┌──
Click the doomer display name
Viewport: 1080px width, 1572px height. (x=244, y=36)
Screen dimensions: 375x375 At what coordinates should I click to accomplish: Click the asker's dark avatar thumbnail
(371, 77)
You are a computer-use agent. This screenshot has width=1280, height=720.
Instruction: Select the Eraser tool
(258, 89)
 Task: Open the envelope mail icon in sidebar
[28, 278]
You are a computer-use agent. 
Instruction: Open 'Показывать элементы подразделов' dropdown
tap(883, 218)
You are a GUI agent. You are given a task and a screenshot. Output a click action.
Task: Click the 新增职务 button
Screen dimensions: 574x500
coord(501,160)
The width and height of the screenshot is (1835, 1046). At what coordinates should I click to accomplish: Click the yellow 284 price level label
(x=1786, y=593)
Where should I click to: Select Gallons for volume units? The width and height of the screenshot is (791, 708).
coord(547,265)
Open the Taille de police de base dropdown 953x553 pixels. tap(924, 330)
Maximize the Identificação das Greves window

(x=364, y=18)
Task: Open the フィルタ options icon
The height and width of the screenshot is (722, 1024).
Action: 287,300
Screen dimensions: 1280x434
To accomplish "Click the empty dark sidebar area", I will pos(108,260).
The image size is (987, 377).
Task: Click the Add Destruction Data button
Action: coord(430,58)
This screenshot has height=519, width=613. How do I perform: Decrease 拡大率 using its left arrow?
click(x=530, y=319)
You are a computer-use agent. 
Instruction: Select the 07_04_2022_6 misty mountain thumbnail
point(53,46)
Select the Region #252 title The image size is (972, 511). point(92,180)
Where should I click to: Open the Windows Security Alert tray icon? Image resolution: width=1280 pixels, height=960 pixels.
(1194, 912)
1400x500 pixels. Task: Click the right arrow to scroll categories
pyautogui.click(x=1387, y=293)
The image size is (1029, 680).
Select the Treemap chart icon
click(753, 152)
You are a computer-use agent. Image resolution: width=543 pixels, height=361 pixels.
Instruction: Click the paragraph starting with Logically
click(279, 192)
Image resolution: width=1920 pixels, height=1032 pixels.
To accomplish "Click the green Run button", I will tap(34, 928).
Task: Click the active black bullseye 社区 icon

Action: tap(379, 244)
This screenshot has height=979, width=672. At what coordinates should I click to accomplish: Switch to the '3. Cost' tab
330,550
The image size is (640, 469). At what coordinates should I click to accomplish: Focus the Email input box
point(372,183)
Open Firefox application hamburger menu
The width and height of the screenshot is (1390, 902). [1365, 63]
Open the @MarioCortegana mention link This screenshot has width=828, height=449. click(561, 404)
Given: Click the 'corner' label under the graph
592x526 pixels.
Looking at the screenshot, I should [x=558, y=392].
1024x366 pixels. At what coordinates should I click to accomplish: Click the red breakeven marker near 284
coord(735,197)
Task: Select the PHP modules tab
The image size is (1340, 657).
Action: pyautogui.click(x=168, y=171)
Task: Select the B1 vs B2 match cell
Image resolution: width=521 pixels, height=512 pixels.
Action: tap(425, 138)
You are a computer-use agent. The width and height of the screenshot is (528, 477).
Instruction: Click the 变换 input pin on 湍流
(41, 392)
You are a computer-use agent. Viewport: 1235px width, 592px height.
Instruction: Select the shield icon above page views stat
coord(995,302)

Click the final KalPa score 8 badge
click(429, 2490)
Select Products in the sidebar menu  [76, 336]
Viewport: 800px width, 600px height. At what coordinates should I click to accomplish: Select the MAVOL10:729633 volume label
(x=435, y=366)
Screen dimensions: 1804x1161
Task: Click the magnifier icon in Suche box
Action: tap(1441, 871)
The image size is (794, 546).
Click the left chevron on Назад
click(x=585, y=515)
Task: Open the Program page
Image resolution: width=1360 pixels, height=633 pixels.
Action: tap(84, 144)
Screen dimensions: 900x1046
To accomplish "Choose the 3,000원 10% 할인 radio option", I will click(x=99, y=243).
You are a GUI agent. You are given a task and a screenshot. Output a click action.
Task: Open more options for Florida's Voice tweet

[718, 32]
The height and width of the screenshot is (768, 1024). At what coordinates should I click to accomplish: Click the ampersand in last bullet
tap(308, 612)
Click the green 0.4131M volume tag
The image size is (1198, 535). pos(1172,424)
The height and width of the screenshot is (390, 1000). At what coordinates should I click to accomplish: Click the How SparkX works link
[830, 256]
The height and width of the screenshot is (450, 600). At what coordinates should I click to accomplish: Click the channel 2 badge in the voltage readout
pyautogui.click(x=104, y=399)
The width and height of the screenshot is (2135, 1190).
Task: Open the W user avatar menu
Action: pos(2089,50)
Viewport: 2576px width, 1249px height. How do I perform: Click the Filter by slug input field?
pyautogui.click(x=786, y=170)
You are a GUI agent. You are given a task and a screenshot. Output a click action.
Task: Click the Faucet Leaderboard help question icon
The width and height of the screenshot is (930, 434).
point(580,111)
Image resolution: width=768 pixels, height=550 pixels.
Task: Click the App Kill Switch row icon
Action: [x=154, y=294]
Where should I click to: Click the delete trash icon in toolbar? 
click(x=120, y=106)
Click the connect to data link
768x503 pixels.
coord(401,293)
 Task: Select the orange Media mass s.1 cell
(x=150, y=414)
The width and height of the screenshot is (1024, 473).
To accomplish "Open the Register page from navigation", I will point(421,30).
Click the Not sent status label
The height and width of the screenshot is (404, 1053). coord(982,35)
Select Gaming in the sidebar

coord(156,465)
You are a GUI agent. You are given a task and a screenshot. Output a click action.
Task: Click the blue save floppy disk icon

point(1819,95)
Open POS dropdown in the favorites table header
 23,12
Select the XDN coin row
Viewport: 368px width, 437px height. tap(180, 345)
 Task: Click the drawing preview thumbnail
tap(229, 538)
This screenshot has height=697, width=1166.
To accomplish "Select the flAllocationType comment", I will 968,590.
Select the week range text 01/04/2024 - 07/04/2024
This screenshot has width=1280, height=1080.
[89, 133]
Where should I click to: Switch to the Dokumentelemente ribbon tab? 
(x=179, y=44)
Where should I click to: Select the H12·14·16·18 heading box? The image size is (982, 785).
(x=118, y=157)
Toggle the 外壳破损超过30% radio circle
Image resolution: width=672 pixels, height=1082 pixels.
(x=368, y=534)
└──
What is required: Every entry is to be restated word for word, with nothing dropped.

Answer to this task:
Click the doomer display name
Viewport: 1080px width, 1572px height. (x=244, y=36)
Screen dimensions: 375x375 At what coordinates should I click to accomplish: Click the asker's dark avatar thumbnail
(371, 77)
You are a computer-use agent. This screenshot has width=1280, height=720.
Instruction: Select the Eraser tool
(258, 89)
 Task: Open the envelope mail icon in sidebar
[28, 278]
You are a computer-use agent. 
Instruction: Open 'Показывать элементы подразделов' dropdown
tap(883, 218)
You are a GUI agent. You are given a task and a screenshot. Output a click action.
Task: Click the 新增职务 button
Screen dimensions: 574x500
coord(501,160)
The width and height of the screenshot is (1835, 1046). At what coordinates should I click to accomplish: Click the yellow 284 price level label
(x=1786, y=593)
Where should I click to: Select Gallons for volume units? The width and height of the screenshot is (791, 708).
coord(547,265)
Open the Taille de police de base dropdown 953x553 pixels. tap(924, 330)
Maximize the Identificação das Greves window

(x=364, y=18)
Task: Open the フィルタ options icon
The height and width of the screenshot is (722, 1024).
Action: 287,300
Screen dimensions: 1280x434
To accomplish "Click the empty dark sidebar area", I will pos(108,260).
The image size is (987, 377).
Task: Click the Add Destruction Data button
Action: coord(430,58)
This screenshot has height=519, width=613. How do I perform: Decrease 拡大率 using its left arrow?
click(x=530, y=319)
You are a computer-use agent. 
Instruction: Select the 07_04_2022_6 misty mountain thumbnail
point(53,46)
Select the Region #252 title The image size is (972, 511). point(92,180)
Where should I click to: Open the Windows Security Alert tray icon? Image resolution: width=1280 pixels, height=960 pixels.
(1194, 912)
1400x500 pixels. Task: Click the right arrow to scroll categories
pyautogui.click(x=1387, y=293)
The image size is (1029, 680).
Select the Treemap chart icon
click(753, 152)
You are a computer-use agent. Image resolution: width=543 pixels, height=361 pixels.
Instruction: Click the paragraph starting with Logically
click(279, 192)
Image resolution: width=1920 pixels, height=1032 pixels.
To accomplish "Click the green Run button", I will tap(34, 928).
Task: Click the active black bullseye 社区 icon

Action: tap(379, 244)
This screenshot has height=979, width=672. At what coordinates should I click to accomplish: Switch to the '3. Cost' tab
330,550
The image size is (640, 469). At what coordinates should I click to accomplish: Focus the Email input box
point(372,183)
Open Firefox application hamburger menu
The width and height of the screenshot is (1390, 902). [1365, 63]
Open the @MarioCortegana mention link This screenshot has width=828, height=449. click(561, 404)
Given: Click the 'corner' label under the graph
592x526 pixels.
Looking at the screenshot, I should [x=558, y=392].
1024x366 pixels. At what coordinates should I click to accomplish: Click the red breakeven marker near 284
coord(735,197)
Task: Select the PHP modules tab
The image size is (1340, 657).
Action: pyautogui.click(x=168, y=171)
Task: Select the B1 vs B2 match cell
Image resolution: width=521 pixels, height=512 pixels.
Action: tap(425, 138)
You are a computer-use agent. The width and height of the screenshot is (528, 477).
Instruction: Click the 变换 input pin on 湍流
(41, 392)
You are a computer-use agent. Viewport: 1235px width, 592px height.
Instruction: Select the shield icon above page views stat
coord(995,302)

Click the final KalPa score 8 badge
click(429, 2490)
Select Products in the sidebar menu  [76, 336]
Viewport: 800px width, 600px height. At what coordinates should I click to accomplish: Select the MAVOL10:729633 volume label
(x=435, y=366)
Screen dimensions: 1804x1161
Task: Click the magnifier icon in Suche box
Action: tap(1441, 871)
The image size is (794, 546).
Click the left chevron on Назад
click(x=585, y=515)
Task: Open the Program page
Image resolution: width=1360 pixels, height=633 pixels.
Action: tap(84, 144)
Screen dimensions: 900x1046
To accomplish "Choose the 3,000원 10% 할인 radio option", I will click(x=99, y=243).
You are a GUI agent. You are given a task and a screenshot. Output a click action.
Task: Open more options for Florida's Voice tweet

[718, 32]
The height and width of the screenshot is (768, 1024). At what coordinates should I click to accomplish: Click the ampersand in last bullet
tap(308, 612)
Click the green 0.4131M volume tag
The image size is (1198, 535). pos(1172,424)
The height and width of the screenshot is (390, 1000). At what coordinates should I click to accomplish: Click the How SparkX works link
[830, 256]
The height and width of the screenshot is (450, 600). At what coordinates should I click to accomplish: Click the channel 2 badge in the voltage readout
pyautogui.click(x=104, y=399)
The width and height of the screenshot is (2135, 1190).
Task: Open the W user avatar menu
Action: pos(2089,50)
Viewport: 2576px width, 1249px height. How do I perform: Click the Filter by slug input field?
pyautogui.click(x=786, y=170)
You are a GUI agent. You are given a task and a screenshot. Output a click action.
Task: Click the Faucet Leaderboard help question icon
The width and height of the screenshot is (930, 434).
point(580,111)
Image resolution: width=768 pixels, height=550 pixels.
Task: Click the App Kill Switch row icon
Action: [x=154, y=294]
Where should I click to: Click the delete trash icon in toolbar? 
click(x=120, y=106)
Click the connect to data link
768x503 pixels.
coord(401,293)
 Task: Select the orange Media mass s.1 cell
(x=150, y=414)
The width and height of the screenshot is (1024, 473).
To accomplish "Open the Register page from navigation", I will point(421,30).
Click the Not sent status label
The height and width of the screenshot is (404, 1053). coord(982,35)
Select Gaming in the sidebar

coord(156,465)
You are a GUI agent. You are given a task and a screenshot. Output a click action.
Task: Click the blue save floppy disk icon

point(1819,95)
Open POS dropdown in the favorites table header
 23,12
Select the XDN coin row
Viewport: 368px width, 437px height. tap(180, 345)
 Task: Click the drawing preview thumbnail
tap(229, 538)
This screenshot has height=697, width=1166.
To accomplish "Select the flAllocationType comment", I will 968,590.
Select the week range text 01/04/2024 - 07/04/2024
This screenshot has width=1280, height=1080.
[89, 133]
Where should I click to: Switch to the Dokumentelemente ribbon tab? 
(x=179, y=44)
Where should I click to: Select the H12·14·16·18 heading box? The image size is (982, 785).
(x=118, y=157)
Toggle the 外壳破损超过30% radio circle
Image resolution: width=672 pixels, height=1082 pixels.
(x=368, y=534)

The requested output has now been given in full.